:: PASSAGE ::
Welcome to “how it all went wrong,” a breezy romp through the ways the Cavaliers managed not to build a solid “core” around LeBron James during his time in Cleveland. This is an idea I came up with during the free agency process, but never really got around to it. Since I did, LeBron signed with Miami, who built their team this off-season in an audacious, unprecedented, and possibly pre-planned turn of events. Because of that, I realize that some people might say the Cavs’ failure to build a core around LeBron ultimately turned out to be a moot point, but I still think there’s value in taking a look how the Cavs were more or less forced to build with LeBron and duct tape during Cleveland’s competitive years.
One other thing: this is not a “this was all the front office’s fault” thing. Because LeBron made the Cavaliers so good so fast, they only had a few chances to make the move or draft pick that would have given him a true running mate or set of running mates. Due to a series of circumstances both within and beyond management’s control, the moves they made didn’t work out. Without further ado, the tale of Luke Jackson, the Cavs’ only lottery pick in the LeBron era.
The Theory:
Things were looking good for the Cavs after the 03-04 season. LeBron won rookie of the year and was well on his way to becoming a superstar, the Cavs finished the year strong after dropping Ricky Davis and Darius Miles, Carlos Boozer had shown promise as a potential running mate before his contract situation got more and more dire, and basketball was cool in Cleveland. All good things, and the Cavs had their sights set on building on the momentum they’d gained and making a playoff run.
With the #10 overall pick, Luke Jackson was the fairly obvious choice. Thanks to LeBron, high school/young player mania was in full effect, and the draft was full of risky picks: 8 of the first 20 picks were either in high school or too young to have attended a year of American college.

:: EXTRACTED RECORDS ::
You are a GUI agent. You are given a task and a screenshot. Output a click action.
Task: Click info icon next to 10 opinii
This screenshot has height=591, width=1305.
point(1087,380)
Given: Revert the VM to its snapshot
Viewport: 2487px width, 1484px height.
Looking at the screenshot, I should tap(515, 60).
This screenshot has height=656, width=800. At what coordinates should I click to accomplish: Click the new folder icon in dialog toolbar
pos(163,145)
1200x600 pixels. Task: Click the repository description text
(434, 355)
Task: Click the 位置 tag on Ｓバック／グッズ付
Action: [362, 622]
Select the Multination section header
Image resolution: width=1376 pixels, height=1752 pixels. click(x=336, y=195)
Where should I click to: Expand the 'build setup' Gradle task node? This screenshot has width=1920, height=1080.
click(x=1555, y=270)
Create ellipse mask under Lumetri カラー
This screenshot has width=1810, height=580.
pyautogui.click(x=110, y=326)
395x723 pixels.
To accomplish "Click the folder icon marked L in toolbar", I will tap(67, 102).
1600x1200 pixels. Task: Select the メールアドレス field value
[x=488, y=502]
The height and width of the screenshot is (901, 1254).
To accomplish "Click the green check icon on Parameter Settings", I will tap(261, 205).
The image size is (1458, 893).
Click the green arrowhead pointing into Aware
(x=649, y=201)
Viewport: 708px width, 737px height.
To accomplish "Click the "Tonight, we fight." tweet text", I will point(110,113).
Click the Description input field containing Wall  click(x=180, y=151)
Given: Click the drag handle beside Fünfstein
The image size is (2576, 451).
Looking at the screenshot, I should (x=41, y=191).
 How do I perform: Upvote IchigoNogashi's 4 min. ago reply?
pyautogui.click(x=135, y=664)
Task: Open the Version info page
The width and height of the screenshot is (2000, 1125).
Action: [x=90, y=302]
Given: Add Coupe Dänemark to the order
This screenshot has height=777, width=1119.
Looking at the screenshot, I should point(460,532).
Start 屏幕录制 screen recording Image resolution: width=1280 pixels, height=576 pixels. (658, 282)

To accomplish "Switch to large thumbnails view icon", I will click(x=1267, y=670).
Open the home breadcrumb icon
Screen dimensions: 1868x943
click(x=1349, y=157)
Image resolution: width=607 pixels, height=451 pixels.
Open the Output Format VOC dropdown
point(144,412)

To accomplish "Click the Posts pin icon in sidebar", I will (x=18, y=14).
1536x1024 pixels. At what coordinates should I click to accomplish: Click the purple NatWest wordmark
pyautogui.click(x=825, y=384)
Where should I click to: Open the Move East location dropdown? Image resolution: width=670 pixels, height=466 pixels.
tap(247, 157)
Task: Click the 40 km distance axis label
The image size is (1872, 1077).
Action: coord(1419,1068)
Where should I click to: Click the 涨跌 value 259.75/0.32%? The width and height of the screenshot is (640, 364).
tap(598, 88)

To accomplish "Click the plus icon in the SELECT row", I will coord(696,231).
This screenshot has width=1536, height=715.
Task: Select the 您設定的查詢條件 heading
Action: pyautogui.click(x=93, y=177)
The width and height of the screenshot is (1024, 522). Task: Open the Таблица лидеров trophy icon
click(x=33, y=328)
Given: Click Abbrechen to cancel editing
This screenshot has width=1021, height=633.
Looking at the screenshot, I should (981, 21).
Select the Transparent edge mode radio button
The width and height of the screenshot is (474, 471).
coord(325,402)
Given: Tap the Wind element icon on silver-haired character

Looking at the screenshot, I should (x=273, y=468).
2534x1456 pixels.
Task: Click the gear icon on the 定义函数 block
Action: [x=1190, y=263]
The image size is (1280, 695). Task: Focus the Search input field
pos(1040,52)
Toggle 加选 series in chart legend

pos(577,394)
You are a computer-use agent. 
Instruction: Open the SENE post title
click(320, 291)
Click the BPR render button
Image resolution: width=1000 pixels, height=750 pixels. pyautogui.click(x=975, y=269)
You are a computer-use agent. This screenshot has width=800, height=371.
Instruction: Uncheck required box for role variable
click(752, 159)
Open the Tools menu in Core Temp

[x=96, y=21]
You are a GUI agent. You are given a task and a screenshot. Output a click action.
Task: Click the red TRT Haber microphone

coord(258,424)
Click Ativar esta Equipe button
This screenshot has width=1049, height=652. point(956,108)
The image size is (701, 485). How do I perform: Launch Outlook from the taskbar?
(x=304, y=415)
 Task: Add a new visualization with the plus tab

:: INSTRUCTION ::
Answer these questions from the piece on the Cavaliers and Luke Jackson:
(a) Which two players did the Cavs drop before finishing the 03-04 season strong?
(b) With which overall pick was Luke Jackson chosen?
(c) How many of the first 20 picks in that draft were in high school or too young to have attended a year of American college?

:: THE REPLY ::
(a) Ricky Davis and Darius Miles
(b) The #10 overall pick
(c) 8